SUPPLIED DATA>
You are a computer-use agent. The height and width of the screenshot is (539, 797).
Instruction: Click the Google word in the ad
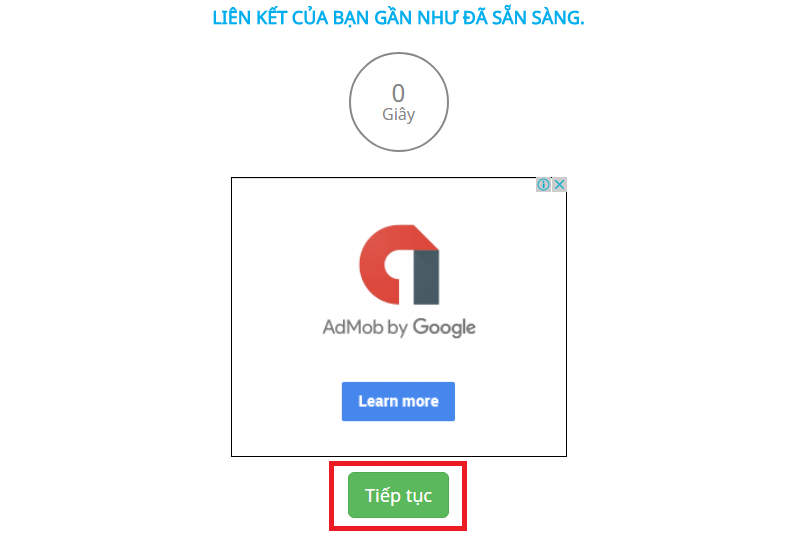coord(444,327)
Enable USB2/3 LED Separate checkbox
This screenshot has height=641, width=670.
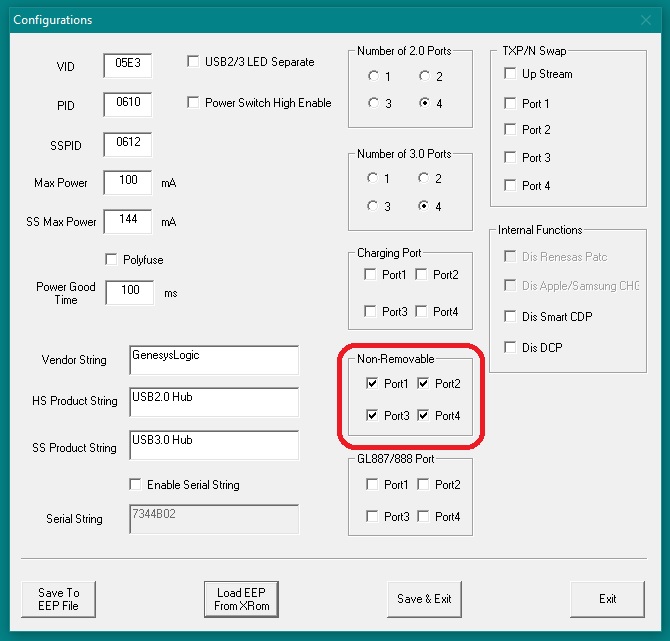tap(194, 62)
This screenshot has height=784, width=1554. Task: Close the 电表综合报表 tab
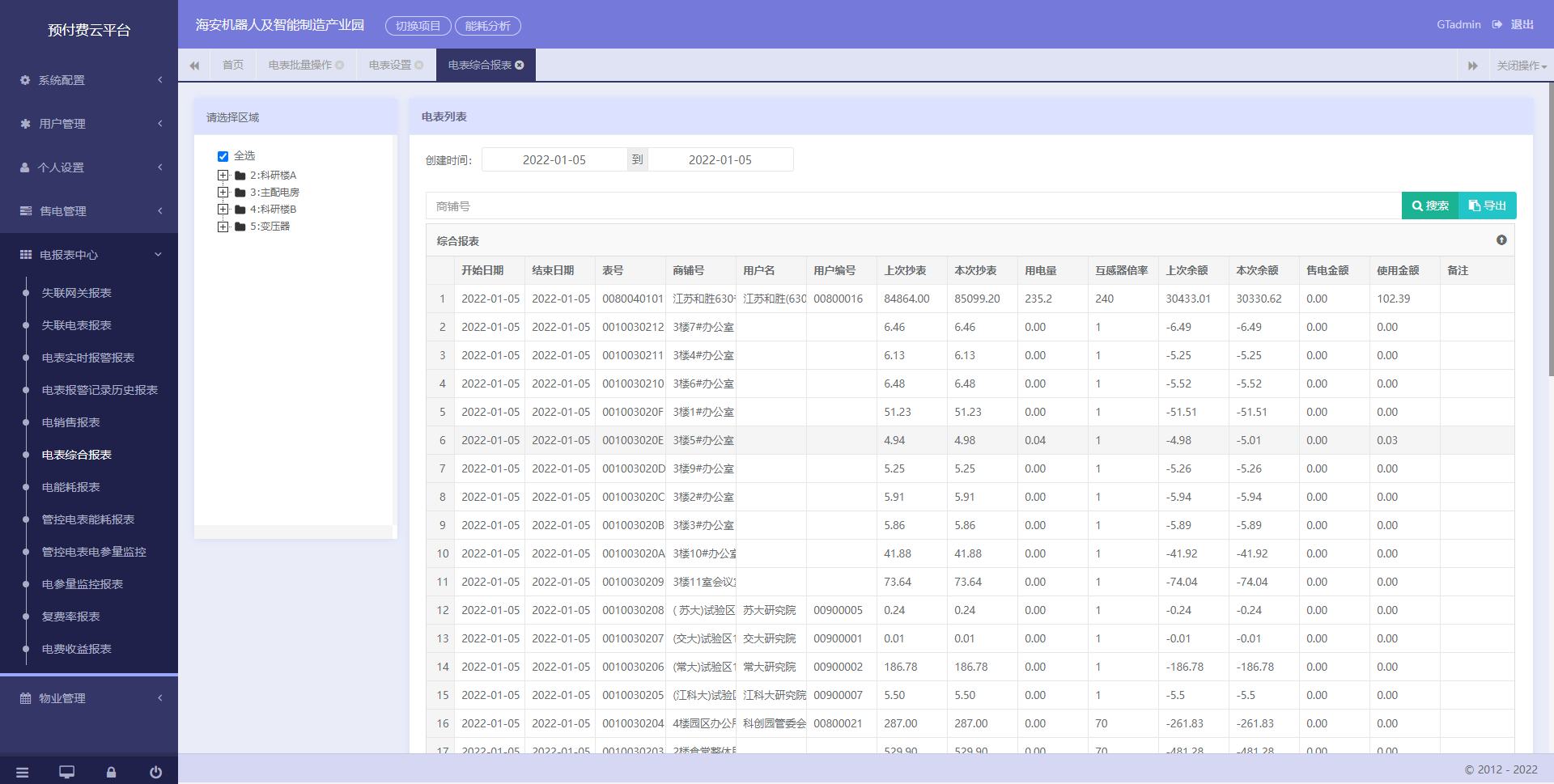click(520, 65)
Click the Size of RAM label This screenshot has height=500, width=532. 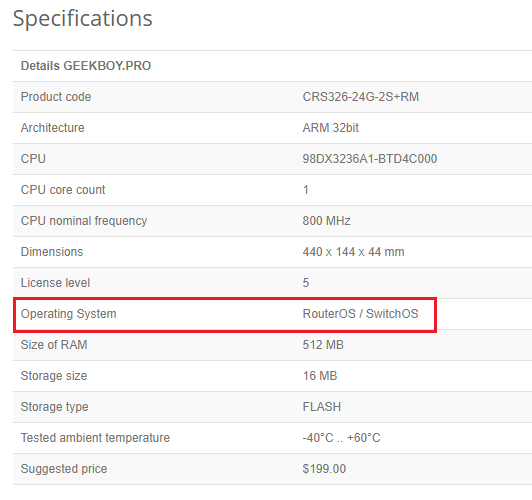pos(54,345)
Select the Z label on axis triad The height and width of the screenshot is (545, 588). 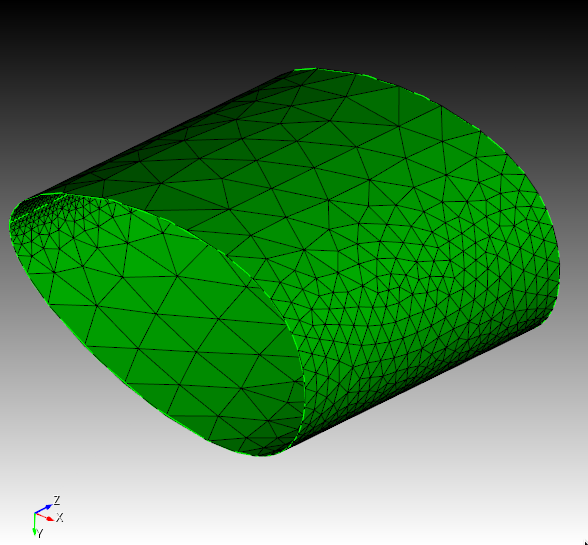coord(57,500)

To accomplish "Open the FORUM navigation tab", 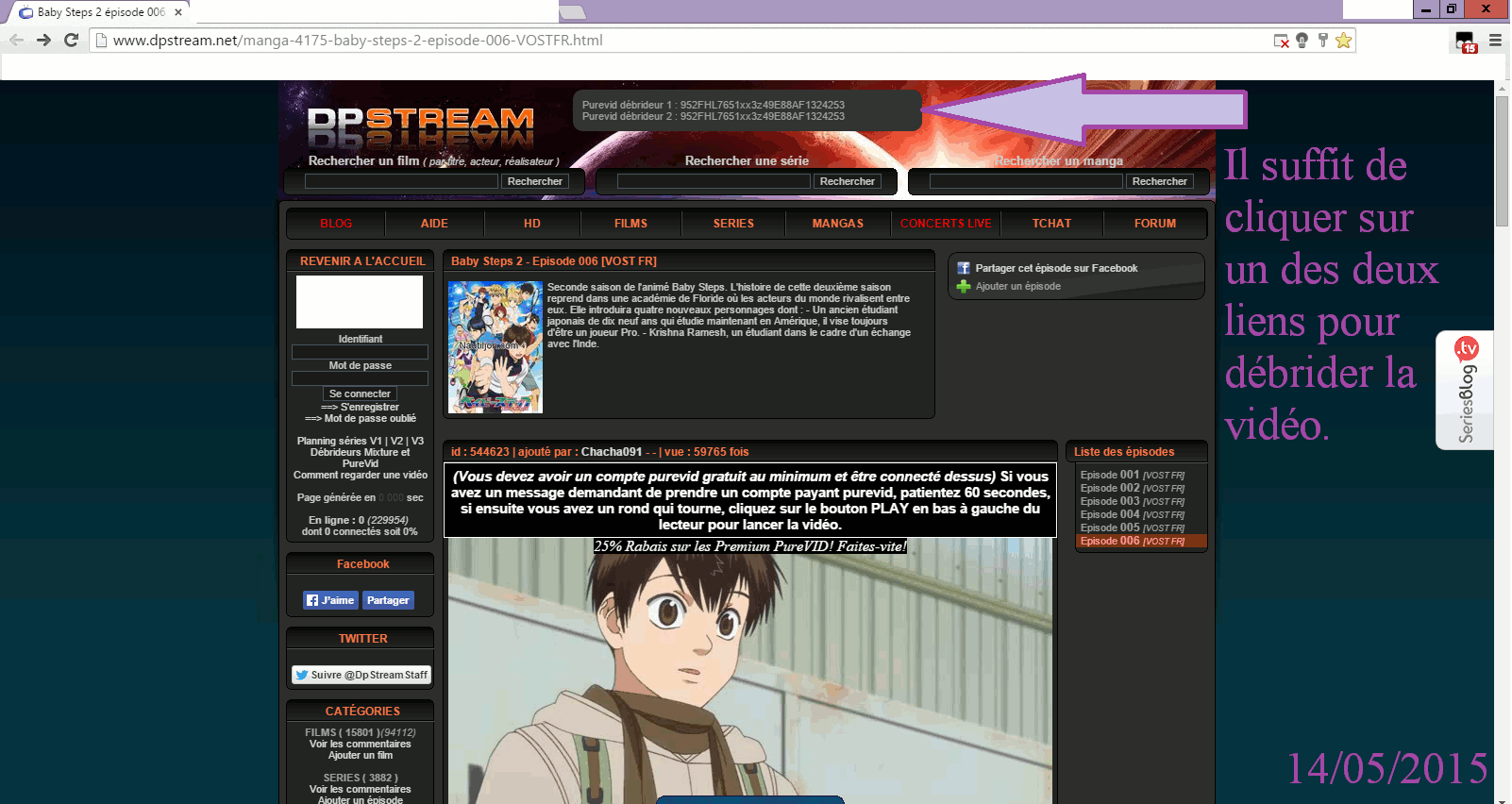I will click(x=1154, y=224).
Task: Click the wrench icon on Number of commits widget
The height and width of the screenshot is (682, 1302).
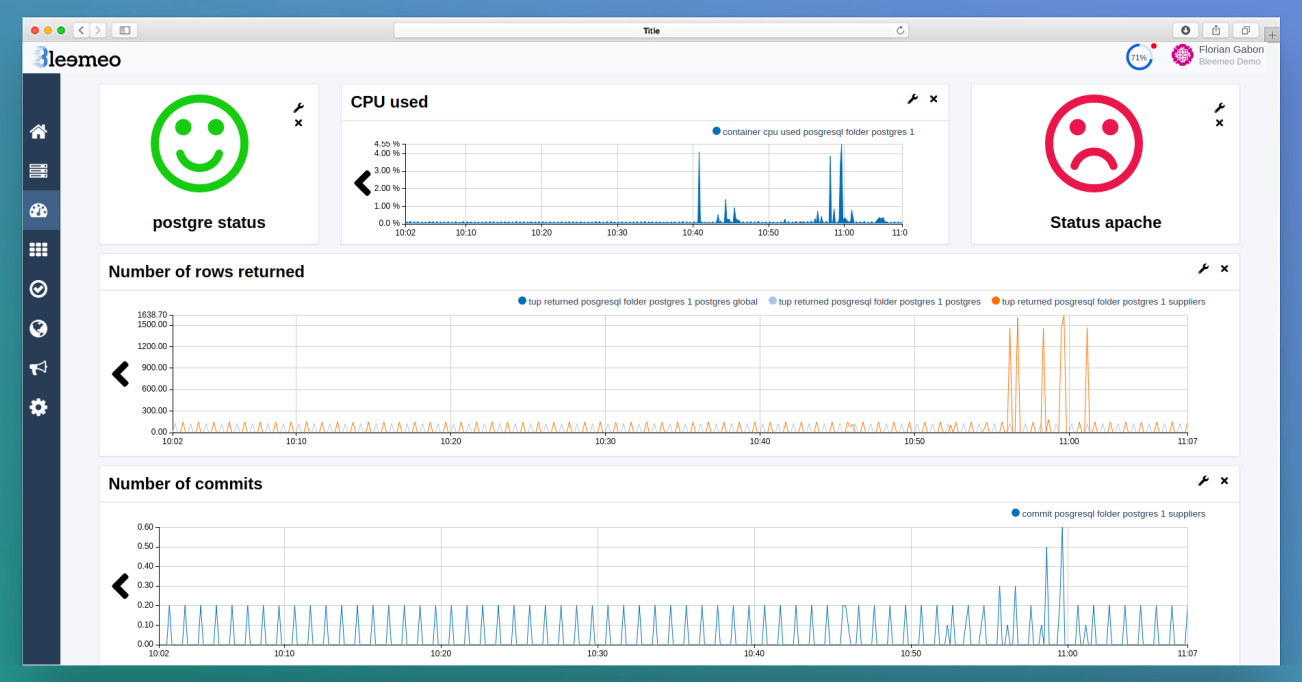Action: 1203,480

TASK TO CARRY OUT> Reproduce exactly and only the lines from the "Task: Click the" line to the last line of the records above. Do not carry over any pictures.

TASK RESPONSE>
Task: Click the wrench icon on Number of commits widget
The height and width of the screenshot is (682, 1302).
Action: 1203,480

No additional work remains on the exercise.